[Security] CRITICAL: Placeholder kyber.js provides zero encryption

[kai-agent-free]

Severity: CRITICAL

File: src/lib/crypto/kyber.js

The Kyber class is explicitly labeled as a "placeholder implementation for demonstration purposes." It generates random bytes instead of actual Kyber key pairs, and encapsulate() returns unrelated random bytes as the shared secret — meaning sender and receiver derive different keys.

// kyber.js line 1-4
/**
 * This is a placeholder implementation for demonstration purposes.
 * In production, this would use the actual CRYSTALS-Kyber WebAssembly module.
 */

Impact: If any code path imports from kyber.js instead of the real ml-kem.js, all encryption is completely broken — messages would be unreadable by recipients.

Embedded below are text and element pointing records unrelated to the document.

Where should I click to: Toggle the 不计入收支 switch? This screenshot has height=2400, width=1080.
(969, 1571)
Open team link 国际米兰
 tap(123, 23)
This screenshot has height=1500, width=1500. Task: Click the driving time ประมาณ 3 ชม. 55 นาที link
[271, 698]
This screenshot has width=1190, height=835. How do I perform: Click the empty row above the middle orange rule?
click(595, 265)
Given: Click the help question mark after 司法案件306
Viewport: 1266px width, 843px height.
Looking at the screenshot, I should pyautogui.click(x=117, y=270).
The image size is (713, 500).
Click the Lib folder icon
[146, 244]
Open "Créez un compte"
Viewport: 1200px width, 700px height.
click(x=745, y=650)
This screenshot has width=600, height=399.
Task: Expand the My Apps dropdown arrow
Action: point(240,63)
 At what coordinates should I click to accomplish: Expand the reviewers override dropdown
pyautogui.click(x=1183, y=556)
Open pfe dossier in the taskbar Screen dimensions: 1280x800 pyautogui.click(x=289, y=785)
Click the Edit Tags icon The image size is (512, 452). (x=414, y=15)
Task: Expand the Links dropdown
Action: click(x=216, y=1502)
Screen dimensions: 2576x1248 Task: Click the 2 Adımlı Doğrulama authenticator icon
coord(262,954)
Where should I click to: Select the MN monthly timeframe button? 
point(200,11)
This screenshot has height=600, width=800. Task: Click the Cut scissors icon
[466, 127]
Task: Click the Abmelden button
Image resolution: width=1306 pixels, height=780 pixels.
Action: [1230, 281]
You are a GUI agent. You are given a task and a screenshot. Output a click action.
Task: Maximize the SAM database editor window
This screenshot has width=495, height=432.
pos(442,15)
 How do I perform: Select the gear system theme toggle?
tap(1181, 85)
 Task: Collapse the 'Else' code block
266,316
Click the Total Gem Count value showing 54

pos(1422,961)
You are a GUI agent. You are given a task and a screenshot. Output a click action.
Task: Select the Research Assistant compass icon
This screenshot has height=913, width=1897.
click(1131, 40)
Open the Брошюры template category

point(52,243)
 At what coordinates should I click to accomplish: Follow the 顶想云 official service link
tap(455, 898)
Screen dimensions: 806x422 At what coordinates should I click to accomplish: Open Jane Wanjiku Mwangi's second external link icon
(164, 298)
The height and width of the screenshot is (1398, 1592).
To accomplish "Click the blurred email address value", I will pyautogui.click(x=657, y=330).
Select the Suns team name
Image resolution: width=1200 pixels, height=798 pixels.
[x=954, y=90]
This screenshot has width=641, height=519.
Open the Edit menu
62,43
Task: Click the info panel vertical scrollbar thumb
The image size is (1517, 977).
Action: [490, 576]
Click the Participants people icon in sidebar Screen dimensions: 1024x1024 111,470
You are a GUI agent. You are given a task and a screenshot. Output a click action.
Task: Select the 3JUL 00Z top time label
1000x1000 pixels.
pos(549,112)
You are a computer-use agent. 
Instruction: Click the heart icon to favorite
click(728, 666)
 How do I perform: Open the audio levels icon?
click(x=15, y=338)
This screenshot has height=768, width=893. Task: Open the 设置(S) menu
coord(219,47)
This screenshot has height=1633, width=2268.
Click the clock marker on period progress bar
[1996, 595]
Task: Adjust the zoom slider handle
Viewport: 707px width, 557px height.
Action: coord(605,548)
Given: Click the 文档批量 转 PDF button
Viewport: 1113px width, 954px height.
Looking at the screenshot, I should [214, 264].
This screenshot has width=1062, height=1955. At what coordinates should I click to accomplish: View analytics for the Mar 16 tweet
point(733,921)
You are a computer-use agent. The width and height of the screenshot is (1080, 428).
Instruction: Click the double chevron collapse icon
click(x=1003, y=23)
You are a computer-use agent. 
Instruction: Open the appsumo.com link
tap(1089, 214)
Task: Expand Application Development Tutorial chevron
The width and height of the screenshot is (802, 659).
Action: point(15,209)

Recommendation: Delete kyber.js entirely. The real ML-KEM implementation exists in ml-kem.js and post-quantum-encryption.js. Add a lint rule or alias to prevent importing from this file.

Full audit report: https://gist.github.com/kai-agent-free/dd9e0fd75d1b3355d5fae66841b48da8

[ralyodio]

Resolved — kyber.js was deleted in commit b769853. The codebase now uses the real ML-KEM implementation (ml-kem.js / post-quantum-encryption.js). No references to the placeholder remain.